Gabriel breaks apart from them, leaning their foreheads together to catch his breath. “Good morning,” Bathsheba says beneath them, voice warm and teasingly slow-sweet like treacle in the sun, like shared cider in the evening, like their bedsheets and the dark and what happens within. Gabriel grins at her appreciation but William goes bright red, flaring up in awkward too-much too-fast too-early embarrassment. His eyes shutter closed as Bathsheba runs her knuckles down his cheek, probably feeling enough warmth there to burn her hand, but she doesn’t pull away until Gabriel has, finally, leant back and left William to flop back into the pillows and in them hide.

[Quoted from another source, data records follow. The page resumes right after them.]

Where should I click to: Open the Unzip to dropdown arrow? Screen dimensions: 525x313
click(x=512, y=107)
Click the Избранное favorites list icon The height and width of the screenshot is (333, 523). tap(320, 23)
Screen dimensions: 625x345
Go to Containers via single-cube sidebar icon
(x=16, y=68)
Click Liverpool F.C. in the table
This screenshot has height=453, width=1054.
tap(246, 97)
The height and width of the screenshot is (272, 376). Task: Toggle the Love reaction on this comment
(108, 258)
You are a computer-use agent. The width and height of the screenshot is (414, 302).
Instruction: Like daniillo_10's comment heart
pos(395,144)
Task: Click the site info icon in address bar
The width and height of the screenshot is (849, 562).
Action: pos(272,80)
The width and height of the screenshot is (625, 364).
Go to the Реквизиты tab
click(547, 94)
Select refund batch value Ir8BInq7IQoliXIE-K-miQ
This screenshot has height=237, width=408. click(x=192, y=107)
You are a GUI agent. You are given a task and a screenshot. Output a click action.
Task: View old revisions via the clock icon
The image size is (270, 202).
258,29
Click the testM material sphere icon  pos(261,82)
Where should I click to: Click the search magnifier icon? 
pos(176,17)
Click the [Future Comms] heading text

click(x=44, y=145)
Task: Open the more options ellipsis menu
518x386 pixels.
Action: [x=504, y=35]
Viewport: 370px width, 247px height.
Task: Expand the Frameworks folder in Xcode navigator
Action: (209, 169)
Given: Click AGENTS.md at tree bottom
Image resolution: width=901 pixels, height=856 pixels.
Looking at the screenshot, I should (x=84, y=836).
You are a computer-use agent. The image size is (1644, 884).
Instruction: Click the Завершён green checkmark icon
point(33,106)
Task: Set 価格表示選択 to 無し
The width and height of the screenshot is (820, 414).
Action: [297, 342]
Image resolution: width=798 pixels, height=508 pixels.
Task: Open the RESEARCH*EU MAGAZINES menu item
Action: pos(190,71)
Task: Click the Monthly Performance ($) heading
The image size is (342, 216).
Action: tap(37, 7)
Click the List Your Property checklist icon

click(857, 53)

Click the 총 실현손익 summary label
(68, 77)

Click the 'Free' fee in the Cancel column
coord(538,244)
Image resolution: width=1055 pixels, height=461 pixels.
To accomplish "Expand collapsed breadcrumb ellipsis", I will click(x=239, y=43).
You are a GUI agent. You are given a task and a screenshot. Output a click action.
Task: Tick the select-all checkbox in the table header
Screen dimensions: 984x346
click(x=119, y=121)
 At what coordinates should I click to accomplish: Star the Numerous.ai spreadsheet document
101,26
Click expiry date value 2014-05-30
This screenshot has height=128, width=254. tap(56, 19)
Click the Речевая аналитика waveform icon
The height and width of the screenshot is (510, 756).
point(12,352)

“Come for breakfast, will you?” Bathsheba says as Gabriel makes his escape from their little secure Eden. He must nod, because the door clicks quietly closed and she squeezes William’s hand gently. “There,” she says softly, gently combing and separating his curls with her other hand. “Only half an hour, and then we shall all be together again.” He opens one eye and fixes it on her -  _ but it isn’t the same. _ Bathsheba raises an eyebrow. “Have you considered, dear William, sleeping and waking at the same time as Gabriel and I?” His open eye narrows in his only concession to this well-worn argument, and she sighs, and he regrets it. Bathsheba rolls away from him and out of his grasping reach, swinging her legs over the bed and stretching expansively. The sun silhouettes her slightly through the thin cotton of her nightshirt, the dark lines of willow and rue on her shoulders tantalisingly half-visible as she shifts, and William longs to stretch as far as he can and further across the seemingly vast expanse of white sheets and just brush his fingertips down the curve of her spine. But then he would wrap his heavy hands around her hipbones and pull her back to him and curl around her until Gabriel, worried, comes looking for them and William can throw an arm out like a snare and haul him into his lair, half lying on them like a dragon on its gold with his arms cast out to mantle over them like a hawk protecting its catch.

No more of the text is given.